Final Proposal

1940 Census

Identify Dataset

The 1940 data set includes a lot of demographics in comparison to some other data sets; when looking at the data, the person’s name, age, race, address, marital status, education level and things of the sort can be found. The data set includes numeric, text and geographic information. The numeric text include age, estimated birth year, income, and the value of the person’s home; the text includes whether the person rented or owned their home, their relationship to other people in their home, gender, race, marital status, whether they attended high school or college, highest grade they completed, their employment status, birth place of their parents and their native language. In comparison to the numeric and text information given, the geographic information is not much, it includes the individual’s birth place, residence and street name. In each column that has numeric data, the data varies. For example, the column that pertains to the age of those listed in the data set ranges from the age of 1 to 87, the value of the homes range from 2o to 10,000, the income of each person varies between not having an income and making as much as 7,500 dollars. The geographic range of the data shows that many people lived around the same areas; although some of these people are members in a family, there is a significant amount that seems to have no relation to one another but live nearby. Most of the people lived in the downtown area of Albany; the locations ranged from Hamilton Avenue, Stanwix Street, Delaware Avenue, Barrow Street, Second Avenue and other neighboring places. The rows in the data set present us with a variety of information; the subheadings for the rows include race, address, age, employment status and other information and all of these subheadings either describe a person (the individual’s age, race, marital status etc.), a place (address) or a thing.

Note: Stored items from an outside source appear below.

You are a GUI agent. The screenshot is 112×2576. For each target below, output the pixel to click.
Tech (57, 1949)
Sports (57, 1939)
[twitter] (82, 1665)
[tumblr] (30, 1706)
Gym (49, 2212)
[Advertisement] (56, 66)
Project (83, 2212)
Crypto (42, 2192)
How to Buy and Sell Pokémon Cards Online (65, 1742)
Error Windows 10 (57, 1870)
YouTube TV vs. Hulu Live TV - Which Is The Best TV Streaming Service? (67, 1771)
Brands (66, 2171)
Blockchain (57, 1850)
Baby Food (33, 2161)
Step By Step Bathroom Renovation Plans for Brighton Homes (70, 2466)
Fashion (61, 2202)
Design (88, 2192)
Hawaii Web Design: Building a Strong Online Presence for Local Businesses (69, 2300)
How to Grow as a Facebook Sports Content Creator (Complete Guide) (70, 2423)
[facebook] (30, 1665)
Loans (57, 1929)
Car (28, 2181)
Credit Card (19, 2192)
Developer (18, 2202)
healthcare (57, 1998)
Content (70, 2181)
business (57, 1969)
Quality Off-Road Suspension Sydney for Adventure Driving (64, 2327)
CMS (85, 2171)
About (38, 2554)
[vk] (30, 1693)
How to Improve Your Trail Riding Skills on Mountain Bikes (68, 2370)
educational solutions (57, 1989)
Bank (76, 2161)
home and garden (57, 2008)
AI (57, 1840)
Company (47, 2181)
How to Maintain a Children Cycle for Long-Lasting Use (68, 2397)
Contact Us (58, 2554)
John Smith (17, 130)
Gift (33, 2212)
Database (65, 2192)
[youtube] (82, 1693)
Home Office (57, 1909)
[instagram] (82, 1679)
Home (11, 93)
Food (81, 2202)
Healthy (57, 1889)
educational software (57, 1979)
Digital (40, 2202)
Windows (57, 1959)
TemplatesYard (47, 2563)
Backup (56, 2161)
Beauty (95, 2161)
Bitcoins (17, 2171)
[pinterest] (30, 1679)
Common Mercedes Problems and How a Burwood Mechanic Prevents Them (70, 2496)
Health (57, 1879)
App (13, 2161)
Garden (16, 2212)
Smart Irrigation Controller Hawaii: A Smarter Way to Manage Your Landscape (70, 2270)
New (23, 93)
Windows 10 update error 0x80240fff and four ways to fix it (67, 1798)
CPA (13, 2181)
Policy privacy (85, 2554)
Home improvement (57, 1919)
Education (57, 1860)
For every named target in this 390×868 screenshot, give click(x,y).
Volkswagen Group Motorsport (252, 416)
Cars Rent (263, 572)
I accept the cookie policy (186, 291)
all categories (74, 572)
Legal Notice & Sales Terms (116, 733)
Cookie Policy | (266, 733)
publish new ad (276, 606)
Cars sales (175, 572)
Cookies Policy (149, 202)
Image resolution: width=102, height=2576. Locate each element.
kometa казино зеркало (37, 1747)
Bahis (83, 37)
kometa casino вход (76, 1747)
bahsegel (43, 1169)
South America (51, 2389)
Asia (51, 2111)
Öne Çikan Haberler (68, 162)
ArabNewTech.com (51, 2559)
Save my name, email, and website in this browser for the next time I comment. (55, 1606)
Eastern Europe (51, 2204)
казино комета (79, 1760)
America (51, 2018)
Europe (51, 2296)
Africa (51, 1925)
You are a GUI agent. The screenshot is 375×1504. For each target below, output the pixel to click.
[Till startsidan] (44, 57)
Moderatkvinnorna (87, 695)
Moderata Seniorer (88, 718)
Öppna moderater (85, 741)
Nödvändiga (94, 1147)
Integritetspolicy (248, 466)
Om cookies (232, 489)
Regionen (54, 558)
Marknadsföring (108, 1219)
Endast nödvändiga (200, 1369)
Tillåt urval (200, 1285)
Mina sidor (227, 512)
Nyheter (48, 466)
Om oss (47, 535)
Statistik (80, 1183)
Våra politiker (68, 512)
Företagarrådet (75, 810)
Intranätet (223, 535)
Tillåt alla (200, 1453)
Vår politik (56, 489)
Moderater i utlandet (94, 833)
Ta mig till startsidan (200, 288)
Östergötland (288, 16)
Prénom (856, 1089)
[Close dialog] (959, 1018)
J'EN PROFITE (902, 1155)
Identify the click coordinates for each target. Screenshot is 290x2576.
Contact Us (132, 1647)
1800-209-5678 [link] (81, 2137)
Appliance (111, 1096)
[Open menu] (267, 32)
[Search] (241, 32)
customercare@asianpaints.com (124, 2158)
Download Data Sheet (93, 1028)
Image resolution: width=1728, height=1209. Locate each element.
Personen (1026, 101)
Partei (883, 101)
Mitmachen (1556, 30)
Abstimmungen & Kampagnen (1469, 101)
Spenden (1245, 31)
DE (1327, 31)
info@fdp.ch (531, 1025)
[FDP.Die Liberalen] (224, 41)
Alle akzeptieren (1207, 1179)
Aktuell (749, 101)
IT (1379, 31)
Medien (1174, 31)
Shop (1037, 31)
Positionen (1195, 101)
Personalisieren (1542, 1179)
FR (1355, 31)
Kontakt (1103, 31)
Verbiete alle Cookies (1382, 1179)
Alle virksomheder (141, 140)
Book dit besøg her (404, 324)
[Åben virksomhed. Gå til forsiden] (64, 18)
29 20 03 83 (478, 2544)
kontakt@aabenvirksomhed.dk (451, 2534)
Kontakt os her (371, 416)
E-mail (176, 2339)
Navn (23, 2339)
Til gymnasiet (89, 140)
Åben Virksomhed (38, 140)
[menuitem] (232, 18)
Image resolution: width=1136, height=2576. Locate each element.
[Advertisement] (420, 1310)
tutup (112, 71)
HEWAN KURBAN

When the data set is looked at, there is information that does that need to be searched for because it is already given; some information however is not given and conclusions must be made based on the information that is. One comparison that can be made from the information provided is the relationship between gender and employment; upon initial assumption it may appear as though most of the women in the data set did not work and that proves to be true. Although most did not work, some did; some of the women in the data set were servants which would be considered employment and there were other women that received a high level of education which provided them with the knowledge and skills for an occupation. Another comparison that can be drawn from this data is whether the level of education that the person received plays a role in their occupation. Based on the data, those that received less than a high school education are mostly unemployed, those that have a high school education have jobs such as traveling salesman and electricians and the few that received a college education have an occupation as a lawyer or a librarian. A comparison can also be made between whether a home was owned and the gender of the person who owned it. Based on the data, most, if not all of the people that owned homes were male and were the head of their household; their wives were often unemployed and so were most of the daughters. There is a comparison that cannot be determined simply off of the information provided but the relationship between whether the area a person lived in affected their ability to own their home is one to look into; if there is a correlation between the area and home ownership that may help to explain why many people lived in similar areas even those that were not related to one another.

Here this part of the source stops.